# Orijen Large Puppy Feeding Question



## Fate_GSD (Oct 9, 2014)

Hello All - 

After research on here, I decided to order Orijren Large Puppy Dry Food. 

Fate is 8 weeks old, and weighs 12lbs. I have been feeding her 1 cup in the morning and 1 cup in the afternoon. However, it appears that she is still hungry. 

Is there some advice on servings that you can recommend? I found the serving guide provided by Orijen extremely confusing as it seemed to indiciate I am over feeding her.

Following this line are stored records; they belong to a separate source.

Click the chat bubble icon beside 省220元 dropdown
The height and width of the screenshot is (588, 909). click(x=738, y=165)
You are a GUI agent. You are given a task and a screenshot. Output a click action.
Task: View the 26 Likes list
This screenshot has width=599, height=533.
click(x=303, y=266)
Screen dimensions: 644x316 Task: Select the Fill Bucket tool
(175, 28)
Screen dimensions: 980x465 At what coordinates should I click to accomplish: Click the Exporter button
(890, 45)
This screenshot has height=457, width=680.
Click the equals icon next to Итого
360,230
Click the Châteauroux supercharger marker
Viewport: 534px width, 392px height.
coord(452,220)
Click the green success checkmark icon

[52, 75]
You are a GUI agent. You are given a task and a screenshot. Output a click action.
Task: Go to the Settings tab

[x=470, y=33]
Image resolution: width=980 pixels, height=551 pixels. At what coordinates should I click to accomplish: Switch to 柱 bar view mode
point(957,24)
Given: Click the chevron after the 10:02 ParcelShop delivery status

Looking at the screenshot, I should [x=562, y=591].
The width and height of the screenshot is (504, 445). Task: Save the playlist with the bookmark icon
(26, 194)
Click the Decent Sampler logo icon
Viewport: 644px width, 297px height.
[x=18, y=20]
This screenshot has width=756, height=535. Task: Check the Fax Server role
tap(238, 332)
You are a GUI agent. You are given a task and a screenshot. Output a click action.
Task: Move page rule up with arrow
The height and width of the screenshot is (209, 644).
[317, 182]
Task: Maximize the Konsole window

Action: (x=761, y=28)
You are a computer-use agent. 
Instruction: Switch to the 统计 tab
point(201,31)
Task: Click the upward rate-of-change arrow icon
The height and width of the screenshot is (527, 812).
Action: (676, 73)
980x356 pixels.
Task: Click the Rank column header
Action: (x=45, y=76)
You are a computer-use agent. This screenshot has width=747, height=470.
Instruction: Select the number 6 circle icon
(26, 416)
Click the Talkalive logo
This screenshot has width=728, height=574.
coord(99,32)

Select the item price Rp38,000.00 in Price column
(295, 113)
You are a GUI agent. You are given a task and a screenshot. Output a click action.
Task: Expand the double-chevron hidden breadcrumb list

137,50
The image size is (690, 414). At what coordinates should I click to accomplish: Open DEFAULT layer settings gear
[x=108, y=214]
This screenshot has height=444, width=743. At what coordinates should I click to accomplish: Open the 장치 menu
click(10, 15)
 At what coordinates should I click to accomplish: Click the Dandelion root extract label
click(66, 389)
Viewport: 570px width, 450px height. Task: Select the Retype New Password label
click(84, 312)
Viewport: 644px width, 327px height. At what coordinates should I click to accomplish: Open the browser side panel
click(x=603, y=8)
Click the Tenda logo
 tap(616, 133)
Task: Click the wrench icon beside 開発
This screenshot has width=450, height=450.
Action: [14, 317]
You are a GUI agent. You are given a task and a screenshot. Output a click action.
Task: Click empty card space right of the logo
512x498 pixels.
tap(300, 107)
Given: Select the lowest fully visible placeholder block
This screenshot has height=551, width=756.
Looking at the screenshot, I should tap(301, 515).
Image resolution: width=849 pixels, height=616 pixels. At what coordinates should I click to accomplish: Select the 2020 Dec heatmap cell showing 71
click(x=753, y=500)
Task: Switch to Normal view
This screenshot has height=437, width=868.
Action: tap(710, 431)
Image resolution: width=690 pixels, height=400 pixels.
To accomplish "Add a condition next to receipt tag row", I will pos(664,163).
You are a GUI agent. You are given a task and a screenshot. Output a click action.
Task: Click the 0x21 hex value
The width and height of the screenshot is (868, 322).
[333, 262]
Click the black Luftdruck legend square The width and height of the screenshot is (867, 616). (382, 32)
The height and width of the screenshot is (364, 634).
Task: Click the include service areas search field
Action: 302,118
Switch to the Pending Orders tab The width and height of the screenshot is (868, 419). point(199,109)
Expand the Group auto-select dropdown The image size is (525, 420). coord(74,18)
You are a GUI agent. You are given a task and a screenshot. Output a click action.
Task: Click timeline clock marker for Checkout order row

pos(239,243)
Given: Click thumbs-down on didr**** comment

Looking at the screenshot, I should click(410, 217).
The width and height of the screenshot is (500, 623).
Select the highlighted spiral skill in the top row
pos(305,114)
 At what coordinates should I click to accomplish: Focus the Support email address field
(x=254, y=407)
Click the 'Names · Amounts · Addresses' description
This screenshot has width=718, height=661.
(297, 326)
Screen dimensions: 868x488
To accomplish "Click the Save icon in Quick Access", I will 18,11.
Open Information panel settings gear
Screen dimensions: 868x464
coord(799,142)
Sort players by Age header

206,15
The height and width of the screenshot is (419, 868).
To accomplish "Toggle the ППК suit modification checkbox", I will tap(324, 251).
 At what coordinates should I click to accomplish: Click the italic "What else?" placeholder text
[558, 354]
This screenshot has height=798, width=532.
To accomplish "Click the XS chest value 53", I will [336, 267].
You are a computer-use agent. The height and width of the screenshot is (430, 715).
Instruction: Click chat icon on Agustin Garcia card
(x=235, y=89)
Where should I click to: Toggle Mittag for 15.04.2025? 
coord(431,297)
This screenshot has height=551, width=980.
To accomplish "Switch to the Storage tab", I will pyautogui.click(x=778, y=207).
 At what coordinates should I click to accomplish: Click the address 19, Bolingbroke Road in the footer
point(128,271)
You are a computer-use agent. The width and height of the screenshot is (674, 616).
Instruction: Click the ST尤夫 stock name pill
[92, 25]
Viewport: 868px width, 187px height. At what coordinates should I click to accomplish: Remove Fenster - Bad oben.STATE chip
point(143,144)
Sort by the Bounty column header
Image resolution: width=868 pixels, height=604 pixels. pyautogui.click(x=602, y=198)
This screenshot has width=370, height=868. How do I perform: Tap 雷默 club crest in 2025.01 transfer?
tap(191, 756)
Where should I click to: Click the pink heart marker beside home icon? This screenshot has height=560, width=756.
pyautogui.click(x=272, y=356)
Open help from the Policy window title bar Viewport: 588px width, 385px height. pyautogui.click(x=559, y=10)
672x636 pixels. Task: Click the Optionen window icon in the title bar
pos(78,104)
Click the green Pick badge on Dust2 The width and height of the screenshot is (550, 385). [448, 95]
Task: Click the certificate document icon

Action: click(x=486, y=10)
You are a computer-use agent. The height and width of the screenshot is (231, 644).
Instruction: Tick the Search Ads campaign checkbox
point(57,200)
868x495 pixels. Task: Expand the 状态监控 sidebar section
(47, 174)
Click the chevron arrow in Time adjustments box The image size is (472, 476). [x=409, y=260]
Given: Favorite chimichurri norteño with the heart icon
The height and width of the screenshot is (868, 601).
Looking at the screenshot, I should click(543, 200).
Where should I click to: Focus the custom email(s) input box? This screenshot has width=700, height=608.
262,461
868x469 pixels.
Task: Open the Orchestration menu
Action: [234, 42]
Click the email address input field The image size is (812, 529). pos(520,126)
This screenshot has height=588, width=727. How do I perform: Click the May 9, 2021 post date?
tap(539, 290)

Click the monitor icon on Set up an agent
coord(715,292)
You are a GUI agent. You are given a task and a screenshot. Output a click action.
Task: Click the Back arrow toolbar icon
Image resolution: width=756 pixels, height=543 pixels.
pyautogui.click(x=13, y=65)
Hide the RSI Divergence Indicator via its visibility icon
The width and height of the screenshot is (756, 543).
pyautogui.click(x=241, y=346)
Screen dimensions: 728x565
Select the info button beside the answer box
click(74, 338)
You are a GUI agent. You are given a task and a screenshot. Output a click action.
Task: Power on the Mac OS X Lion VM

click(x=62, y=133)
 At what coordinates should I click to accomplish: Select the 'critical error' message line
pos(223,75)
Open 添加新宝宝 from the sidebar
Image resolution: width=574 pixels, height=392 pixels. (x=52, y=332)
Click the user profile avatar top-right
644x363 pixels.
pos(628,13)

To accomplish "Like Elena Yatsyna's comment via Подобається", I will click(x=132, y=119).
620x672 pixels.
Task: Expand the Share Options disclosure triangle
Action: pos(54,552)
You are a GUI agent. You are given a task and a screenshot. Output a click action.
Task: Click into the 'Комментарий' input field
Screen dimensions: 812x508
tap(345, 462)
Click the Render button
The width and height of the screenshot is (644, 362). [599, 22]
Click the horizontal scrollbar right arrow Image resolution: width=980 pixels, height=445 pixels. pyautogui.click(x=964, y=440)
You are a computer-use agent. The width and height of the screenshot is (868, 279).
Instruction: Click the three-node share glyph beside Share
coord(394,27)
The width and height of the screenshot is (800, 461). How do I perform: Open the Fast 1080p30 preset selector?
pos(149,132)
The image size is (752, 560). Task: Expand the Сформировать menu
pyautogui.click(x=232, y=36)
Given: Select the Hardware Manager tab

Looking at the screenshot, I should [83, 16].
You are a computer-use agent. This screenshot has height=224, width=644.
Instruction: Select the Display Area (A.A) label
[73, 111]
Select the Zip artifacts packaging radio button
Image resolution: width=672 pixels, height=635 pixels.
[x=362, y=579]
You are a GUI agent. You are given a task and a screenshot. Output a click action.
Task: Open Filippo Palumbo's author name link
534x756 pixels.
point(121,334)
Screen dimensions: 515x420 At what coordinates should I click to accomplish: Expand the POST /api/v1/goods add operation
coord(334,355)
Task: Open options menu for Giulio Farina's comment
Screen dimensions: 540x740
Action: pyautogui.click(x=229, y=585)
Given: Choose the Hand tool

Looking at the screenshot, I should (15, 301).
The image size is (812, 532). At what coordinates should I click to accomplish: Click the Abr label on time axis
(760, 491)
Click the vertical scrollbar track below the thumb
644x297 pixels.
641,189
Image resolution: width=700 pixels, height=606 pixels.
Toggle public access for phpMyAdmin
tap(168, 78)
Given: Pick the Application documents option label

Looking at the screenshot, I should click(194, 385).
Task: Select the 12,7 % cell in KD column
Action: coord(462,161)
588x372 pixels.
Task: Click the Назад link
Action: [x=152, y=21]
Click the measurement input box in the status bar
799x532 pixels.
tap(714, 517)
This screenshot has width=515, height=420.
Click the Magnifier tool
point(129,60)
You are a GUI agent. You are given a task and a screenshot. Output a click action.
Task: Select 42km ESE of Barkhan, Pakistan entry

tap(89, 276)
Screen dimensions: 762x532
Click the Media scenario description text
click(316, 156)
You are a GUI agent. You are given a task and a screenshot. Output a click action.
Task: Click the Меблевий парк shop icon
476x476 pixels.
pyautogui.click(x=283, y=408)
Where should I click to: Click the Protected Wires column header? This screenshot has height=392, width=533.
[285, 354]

I need to learn in order to take the best care of her, and I appreciate any advice you can provide.

Thanks!
Shane


----------



## N Smith (Aug 25, 2011)

The bag is a starting point - each dogs metabolism and activity level will determine how many calories they should consume in a day.

Is the puppy growing well, lean (should have a noticible tuck, hour glass figure from above, and probably see the last rib or two) and otherwise playful/energetic?

The thing with Shepherds (and other dogs too) is that they can be incredibly food driven, so the term "hungry" will always apply 

I have had my male Shepherd eat 2-3 lbs of meat in a sitting and turn around and ask for a treat/more/whatever happens to be in my hand!! LOL

If you wanted, I am sure you could get some opinions on body condition if you posted a couple standing pictures from the side and bird's eye view


----------



## DJEtzel (Feb 11, 2010)

Feed her based on what she looks like, not what she wants or what the bag tells you.


----------



## Fate_GSD (Oct 9, 2014)

I appreciate the advice!

I will take a few side pictures and post them for opinions.

Thanks again!


----------



## Fate_GSD (Oct 9, 2014)

I just uploaded a few pictures to the following post but will get some more detailed ones this afternoon.

http://www.germanshepherds.com/foru...495209-meet-fate-8-weeks-old.html#post6121001


----------



## N Smith (Aug 25, 2011)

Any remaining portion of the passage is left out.